### What the task asks
Return each line of the data that follows exactly as it reads.

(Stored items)
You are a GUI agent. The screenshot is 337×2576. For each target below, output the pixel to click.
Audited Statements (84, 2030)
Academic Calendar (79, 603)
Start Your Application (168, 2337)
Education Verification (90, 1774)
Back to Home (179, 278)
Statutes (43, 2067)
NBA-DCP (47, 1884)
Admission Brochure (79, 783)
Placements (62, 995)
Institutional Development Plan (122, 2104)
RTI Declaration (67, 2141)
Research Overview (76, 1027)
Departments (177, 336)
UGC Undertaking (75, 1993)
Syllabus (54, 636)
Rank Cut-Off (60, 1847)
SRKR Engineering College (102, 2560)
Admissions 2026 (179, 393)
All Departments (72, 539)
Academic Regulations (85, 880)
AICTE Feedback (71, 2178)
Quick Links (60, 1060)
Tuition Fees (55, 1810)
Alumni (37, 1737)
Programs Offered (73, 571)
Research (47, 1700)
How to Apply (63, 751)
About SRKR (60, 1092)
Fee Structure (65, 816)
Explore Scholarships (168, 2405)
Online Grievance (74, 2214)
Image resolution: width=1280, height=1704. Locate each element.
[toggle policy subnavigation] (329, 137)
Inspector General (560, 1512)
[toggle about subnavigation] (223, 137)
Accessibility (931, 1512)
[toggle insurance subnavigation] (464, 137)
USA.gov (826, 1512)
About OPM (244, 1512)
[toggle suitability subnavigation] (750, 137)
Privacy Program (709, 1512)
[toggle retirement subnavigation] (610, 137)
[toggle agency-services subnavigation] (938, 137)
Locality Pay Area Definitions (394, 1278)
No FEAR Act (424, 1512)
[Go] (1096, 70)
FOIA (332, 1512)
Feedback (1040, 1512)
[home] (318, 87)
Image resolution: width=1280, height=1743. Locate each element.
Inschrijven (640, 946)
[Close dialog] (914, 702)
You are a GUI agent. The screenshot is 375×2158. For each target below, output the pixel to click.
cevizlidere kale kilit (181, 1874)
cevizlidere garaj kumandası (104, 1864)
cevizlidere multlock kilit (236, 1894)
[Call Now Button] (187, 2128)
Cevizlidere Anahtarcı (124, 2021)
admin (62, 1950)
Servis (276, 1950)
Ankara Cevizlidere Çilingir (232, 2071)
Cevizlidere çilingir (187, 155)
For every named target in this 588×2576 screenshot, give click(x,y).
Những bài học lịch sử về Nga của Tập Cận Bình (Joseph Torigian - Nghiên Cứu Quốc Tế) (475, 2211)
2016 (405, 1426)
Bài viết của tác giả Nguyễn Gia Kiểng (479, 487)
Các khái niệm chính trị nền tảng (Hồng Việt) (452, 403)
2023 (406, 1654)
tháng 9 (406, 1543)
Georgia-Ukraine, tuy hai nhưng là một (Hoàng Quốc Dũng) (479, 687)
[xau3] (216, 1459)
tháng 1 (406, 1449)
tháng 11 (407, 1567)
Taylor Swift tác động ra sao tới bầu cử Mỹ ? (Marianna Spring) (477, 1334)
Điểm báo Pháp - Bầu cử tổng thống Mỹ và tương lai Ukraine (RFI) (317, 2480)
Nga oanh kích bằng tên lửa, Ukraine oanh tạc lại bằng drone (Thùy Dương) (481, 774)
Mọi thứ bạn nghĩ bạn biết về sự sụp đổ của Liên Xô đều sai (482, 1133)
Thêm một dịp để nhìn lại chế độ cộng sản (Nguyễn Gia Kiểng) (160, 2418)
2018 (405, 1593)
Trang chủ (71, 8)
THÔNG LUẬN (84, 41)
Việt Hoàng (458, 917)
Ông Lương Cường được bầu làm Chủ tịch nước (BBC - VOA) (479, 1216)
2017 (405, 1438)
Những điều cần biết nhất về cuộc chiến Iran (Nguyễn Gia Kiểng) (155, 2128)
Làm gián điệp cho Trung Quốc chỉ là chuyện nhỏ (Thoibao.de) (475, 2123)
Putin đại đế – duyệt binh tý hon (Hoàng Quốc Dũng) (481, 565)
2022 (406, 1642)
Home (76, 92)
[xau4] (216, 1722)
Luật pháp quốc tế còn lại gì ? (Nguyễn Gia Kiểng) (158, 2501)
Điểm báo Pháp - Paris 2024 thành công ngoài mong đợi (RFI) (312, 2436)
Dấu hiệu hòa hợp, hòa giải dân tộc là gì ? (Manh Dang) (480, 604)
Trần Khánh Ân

### Written response
You are a GUI agent. The screenshot is 337×2576. For each target below, output the pixel to click.
Audited Statements (84, 2030)
Academic Calendar (79, 603)
Start Your Application (168, 2337)
Education Verification (90, 1774)
Back to Home (179, 278)
Statutes (43, 2067)
NBA-DCP (47, 1884)
Admission Brochure (79, 783)
Placements (62, 995)
Institutional Development Plan (122, 2104)
RTI Declaration (67, 2141)
Research Overview (76, 1027)
Departments (177, 336)
UGC Undertaking (75, 1993)
Syllabus (54, 636)
Rank Cut-Off (60, 1847)
SRKR Engineering College (102, 2560)
Admissions 2026 (179, 393)
All Departments (72, 539)
Academic Regulations (85, 880)
AICTE Feedback (71, 2178)
Quick Links (60, 1060)
Tuition Fees (55, 1810)
Alumni (37, 1737)
Programs Offered (73, 571)
Research (47, 1700)
How to Apply (63, 751)
About SRKR (60, 1092)
Fee Structure (65, 816)
Explore Scholarships (168, 2405)
Online Grievance (74, 2214)
Image resolution: width=1280, height=1704. Locate each element.
[toggle policy subnavigation] (329, 137)
Inspector General (560, 1512)
[toggle about subnavigation] (223, 137)
Accessibility (931, 1512)
[toggle insurance subnavigation] (464, 137)
USA.gov (826, 1512)
About OPM (244, 1512)
[toggle suitability subnavigation] (750, 137)
Privacy Program (709, 1512)
[toggle retirement subnavigation] (610, 137)
[toggle agency-services subnavigation] (938, 137)
Locality Pay Area Definitions (394, 1278)
No FEAR Act (424, 1512)
[Go] (1096, 70)
FOIA (332, 1512)
Feedback (1040, 1512)
[home] (318, 87)
Image resolution: width=1280, height=1743. Locate each element.
Inschrijven (640, 946)
[Close dialog] (914, 702)
You are a GUI agent. The screenshot is 375×2158. For each target below, output the pixel to click.
cevizlidere kale kilit (181, 1874)
cevizlidere garaj kumandası (104, 1864)
cevizlidere multlock kilit (236, 1894)
[Call Now Button] (187, 2128)
Cevizlidere Anahtarcı (124, 2021)
admin (62, 1950)
Servis (276, 1950)
Ankara Cevizlidere Çilingir (232, 2071)
Cevizlidere çilingir (187, 155)
For every named target in this 588×2576 screenshot, give click(x,y).
Những bài học lịch sử về Nga của Tập Cận Bình (Joseph Torigian - Nghiên Cứu Quốc Tế) (475, 2211)
2016 (405, 1426)
Bài viết của tác giả Nguyễn Gia Kiểng (479, 487)
Các khái niệm chính trị nền tảng (Hồng Việt) (452, 403)
2023 (406, 1654)
tháng 9 (406, 1543)
Georgia-Ukraine, tuy hai nhưng là một (Hoàng Quốc Dũng) (479, 687)
[xau3] (216, 1459)
tháng 1 (406, 1449)
tháng 11 (407, 1567)
Taylor Swift tác động ra sao tới bầu cử Mỹ ? (Marianna Spring) (477, 1334)
Điểm báo Pháp - Bầu cử tổng thống Mỹ và tương lai Ukraine (RFI) (317, 2480)
Nga oanh kích bằng tên lửa, Ukraine oanh tạc lại bằng drone (Thùy Dương) (481, 774)
Mọi thứ bạn nghĩ bạn biết về sự sụp đổ của Liên Xô đều sai (482, 1133)
Thêm một dịp để nhìn lại chế độ cộng sản (Nguyễn Gia Kiểng) (160, 2418)
2018 (405, 1593)
Trang chủ (71, 8)
THÔNG LUẬN (84, 41)
Việt Hoàng (458, 917)
Ông Lương Cường được bầu làm Chủ tịch nước (BBC - VOA) (479, 1216)
2017 (405, 1438)
Những điều cần biết nhất về cuộc chiến Iran (Nguyễn Gia Kiểng) (155, 2128)
Làm gián điệp cho Trung Quốc chỉ là chuyện nhỏ (Thoibao.de) (475, 2123)
Putin đại đế – duyệt binh tý hon (Hoàng Quốc Dũng) (481, 565)
2022 (406, 1642)
Home (76, 92)
[xau4] (216, 1722)
Luật pháp quốc tế còn lại gì ? (Nguyễn Gia Kiểng) (158, 2501)
Điểm báo Pháp - Paris 2024 thành công ngoài mong đợi (RFI) (312, 2436)
Dấu hiệu hòa hợp, hòa giải dân tộc là gì ? (Manh Dang) (480, 604)
Trần Khánh Ân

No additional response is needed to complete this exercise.